= Crunchy Frog =

Monty Python sketch

"Crunchy Frog" is the common name for a Monty Python sketch officially titled "Trade Description Act" (sometimes also known as the "Whizzo Chocolate Company" sketch), inspired by the Trade Descriptions Act 1968 in British law. It features two health inspectors interrogating the owner of a sweet shop about the increasingly bizarre ingredients in his confections, including the titular crunchy frog. Written by John Cleese and Graham Chapman, it originally appeared in episode 6 of the first series of Monty Python's Flying Circus, and later appeared in several Monty Python stage shows. In the original sketch, Cleese and Chapman play the inspectors, while Terry Jones plays the sweet shop owner. In later versions, the second inspector is played by Terry Gilliam or left out of the sketch entirely.

== The sketch ==
Mr Milton, the owner of the Whizzo Chocolate Company (Terry Jones) is approached by two members of the Hygiene Squad, Inspector Praline (John Cleese) and Superintendent Parrot (Graham Chapman). The officers confront him about the odd flavours that are used in the "Whizzo Quality Assortment", and cite inadequate descriptions of his products as a violation of the Trade Descriptions Act. They ask him to explain the confection labelled "Crunchy Frog". Milton describes it as an entire frog that has been coated with chocolate, using only "the finest baby frogs, dew picked and flown from Iraq, cleansed in finest quality spring water, lightly killed, and then sealed in a succulent Swiss quintuple smooth treble cream milk chocolate envelope and lovingly frosted with glucose." Circular logic is used to explain why the bones aren't taken out: "If we took the bones out, it wouldn't be crunchy, would it?" (While most frogs start life as tadpoles, which have cartilage rather than bones, some species are known to skip this stage and emerge as froglets.)

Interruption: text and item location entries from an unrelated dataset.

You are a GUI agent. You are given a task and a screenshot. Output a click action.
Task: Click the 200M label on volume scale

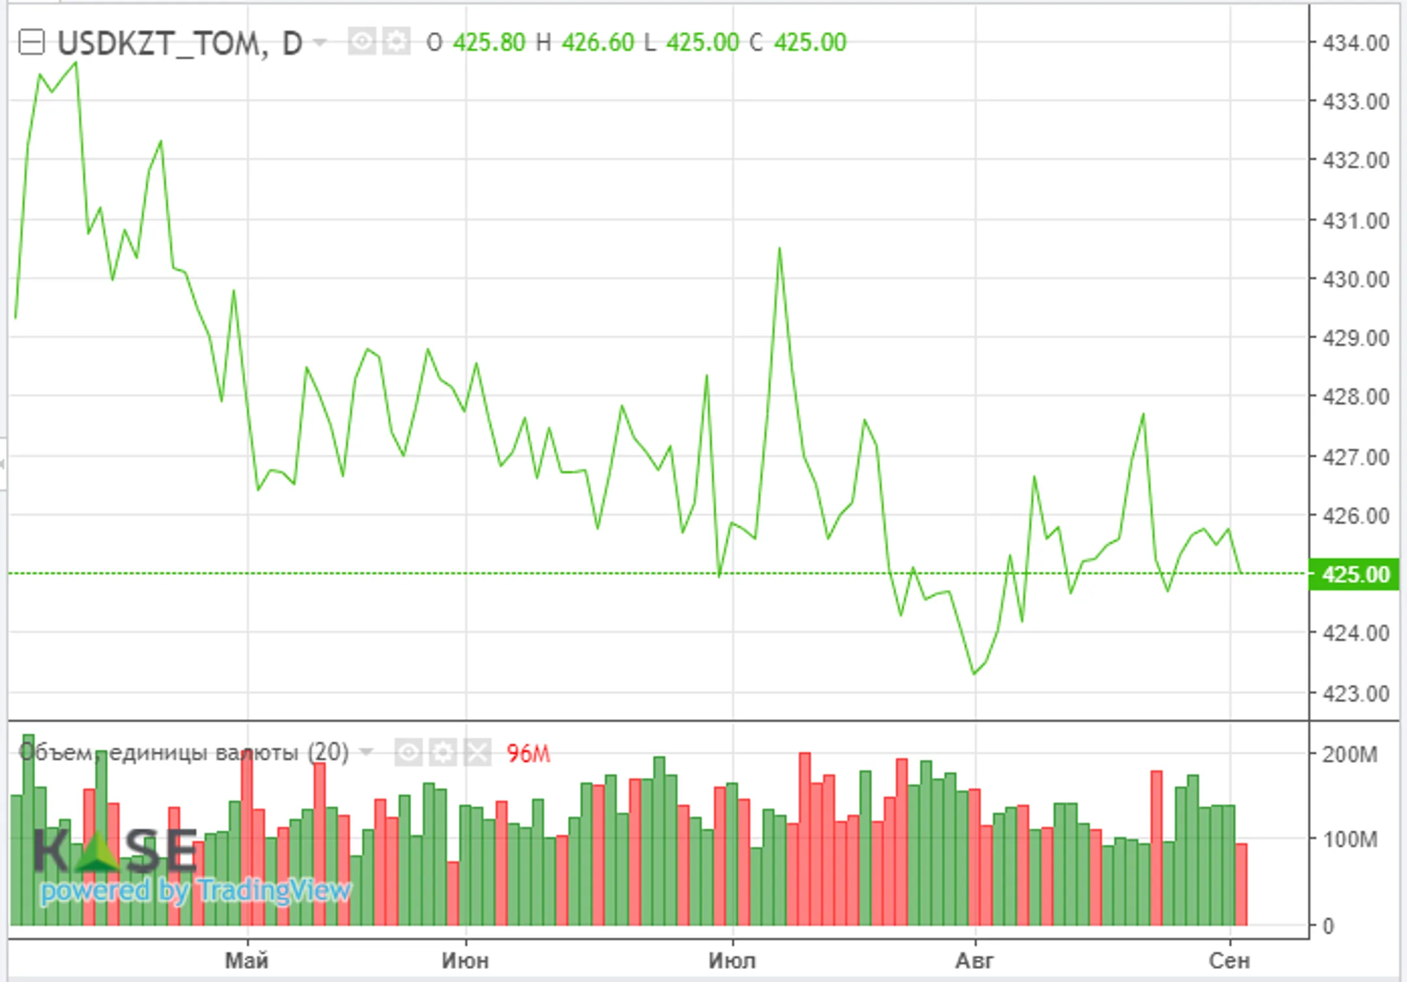coord(1350,754)
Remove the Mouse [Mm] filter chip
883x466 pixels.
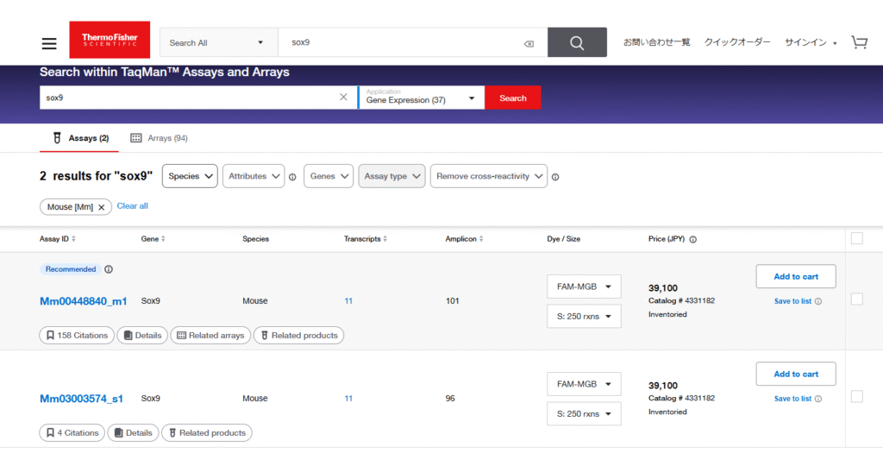tap(101, 207)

Other questionable items include the "Cherry Fondue", which is "extremely nasty" but not worthy of prosecution; "Ram's Bladder Cup", made from "fresh Cornish ram's bladder, emptied, steamed, flavoured with sesame seeds whipped into a fondant and garnished with lark's vomit"; "Cockroach Cluster"; "Anthrax Ripple"; and "Spring Surprise", chocolate wrapped around two stainless steel bolts that "spring out and plunge straight through both [of the victim's] cheeks". At the end of the scene Milton is arrested, and the Superintendent, who has been vomiting during the entire conversation (having sampled the Crunchy Frog and some of the others), faces the camera and warns the public to "take more care when buying its sweeties".

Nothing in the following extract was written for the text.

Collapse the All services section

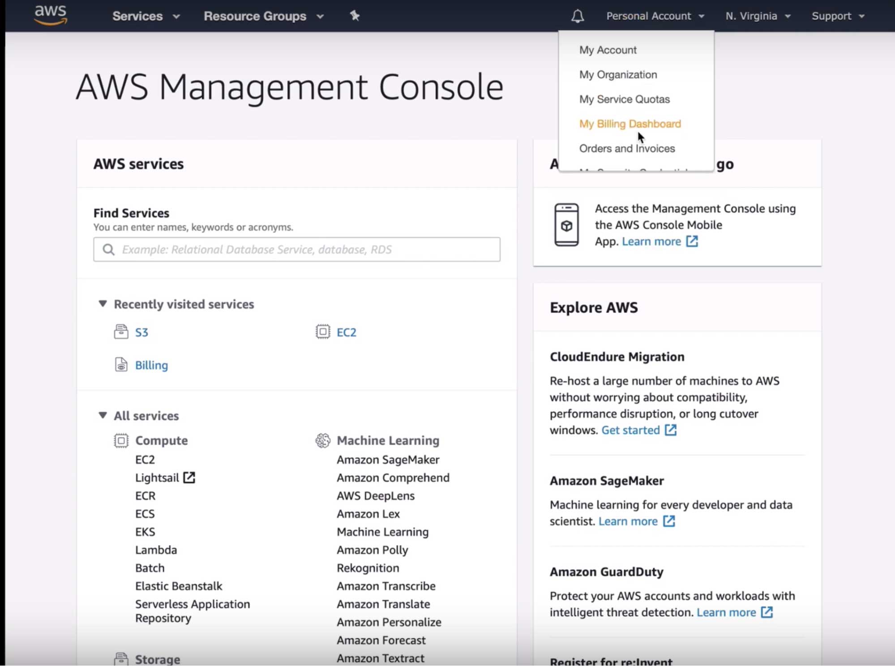click(103, 415)
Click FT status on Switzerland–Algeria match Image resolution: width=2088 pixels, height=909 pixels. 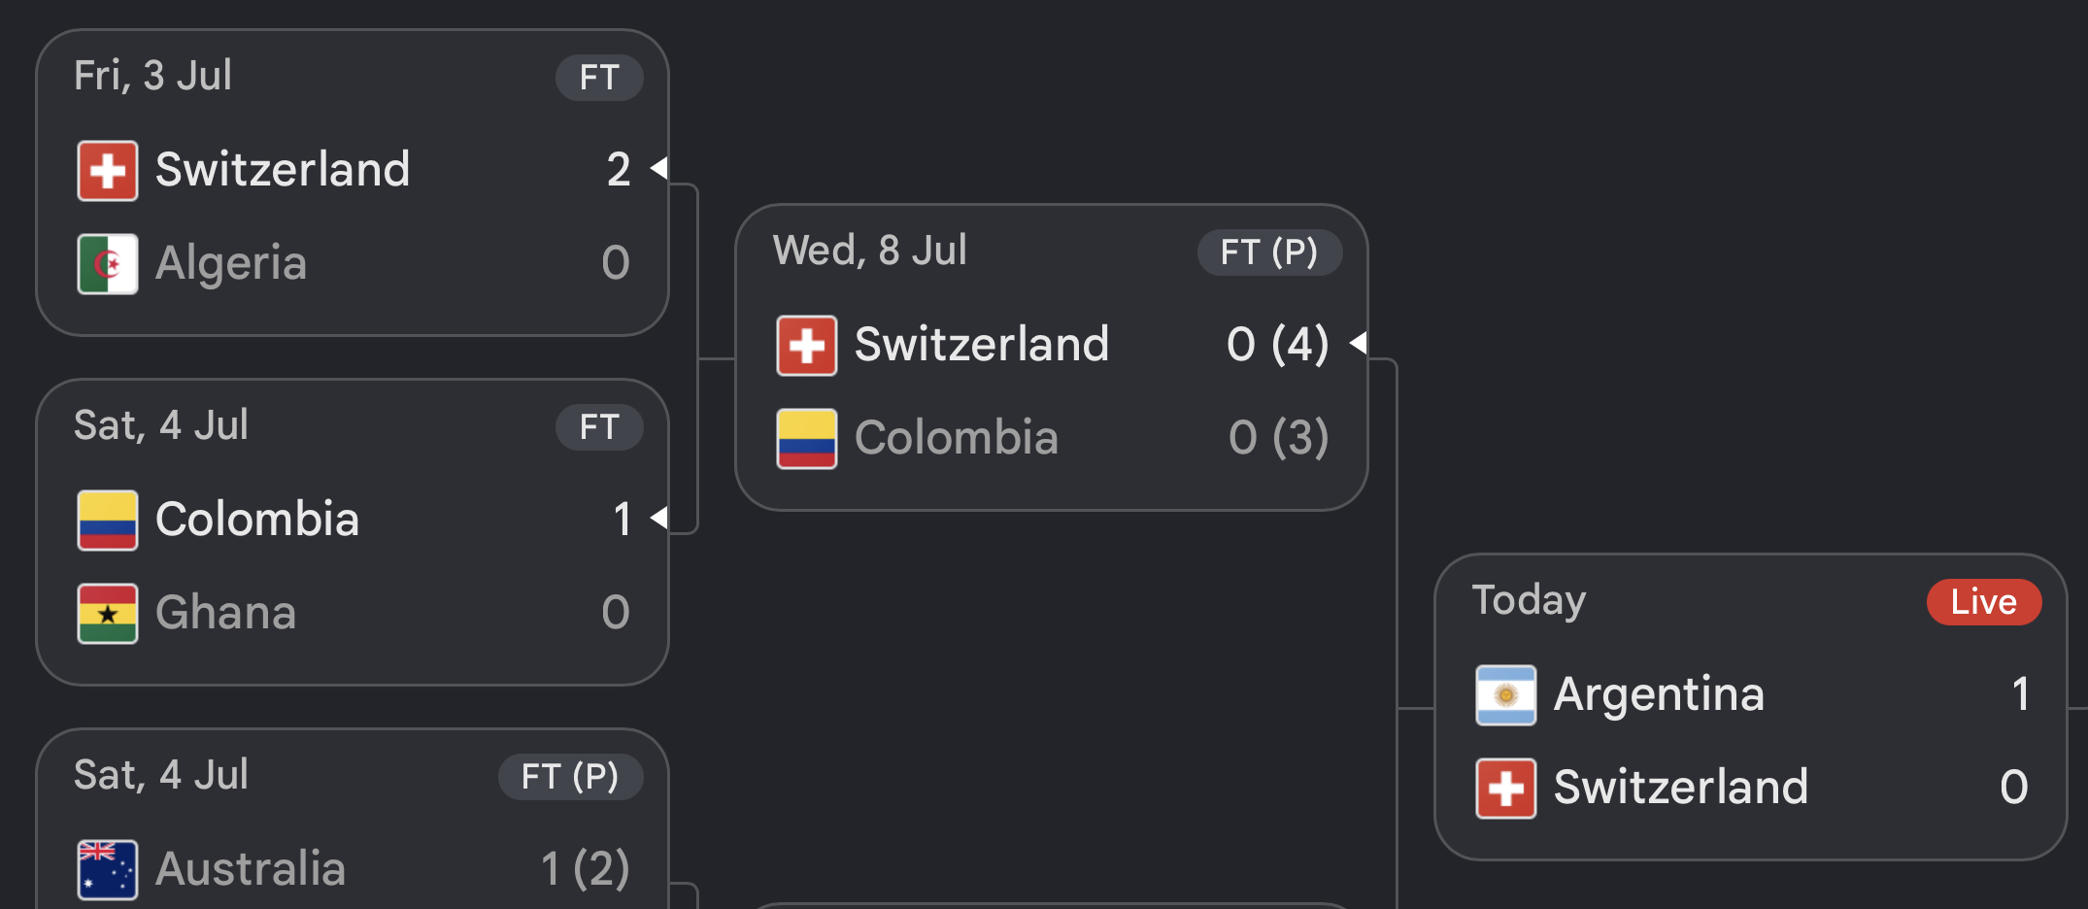pyautogui.click(x=599, y=78)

A later sketch in the same episode features a North American Indian, played in stereotypical fashion by Eric Idle, eating a Crunchy Frog and indicating approval.

== Stage and film ==
The film Monty Python Live at the Hollywood Bowl also contains a performance of this sketch, with Chapman as the Inspector and Terry Gilliam as his assistant. The assistant is now called Constable Parrot, and while he too periodically leaves the room to fight off his nausea, he remains onstage during his last attack of sickness and vomits into his helmet, which his superior then orders him to put back on his head. (Gilliam filled his mouth with cold beef stew when he ran off stage during the scene.)

The Monty Python Live (Mostly) stage show featured a similar performance, with some small changes to the dialogue – such as, the Ram's Bladder Cup sweet is now described as having been garnished with mouse faeces rather than lark's vomit – and with Cleese as the Inspector. Jones, who was then in the early stages of frontal lobe dementia, read some of his dialogue from the insert cards in the chocolate box. The televised 20 July 2014 performance includes some fluffs and corpsing, and a moment in which Cleese takes a card from Jones and reads his line for him before announcing, "This is me now", and continues with his own line.

== Other appearances ==
- In Monty Python's Big Red Book there is a page designed as a chocolate box insert, with descriptions of all the sweets in the Whizzo Quality Assortment.
- In J. K. Rowling's Harry Potter series, two kinds of sweets seen eaten by the characters are Chocolate Frogs and Cockroach Clusters.
- In Blizzard Entertainment's popular World of Warcraft, Crunchy Frog can be bought as food at the Darkmoon Faire, a travelling carnival.
- The name of the sketch was the inspiration for the name of the Danish indie record label Crunchy Frog Records.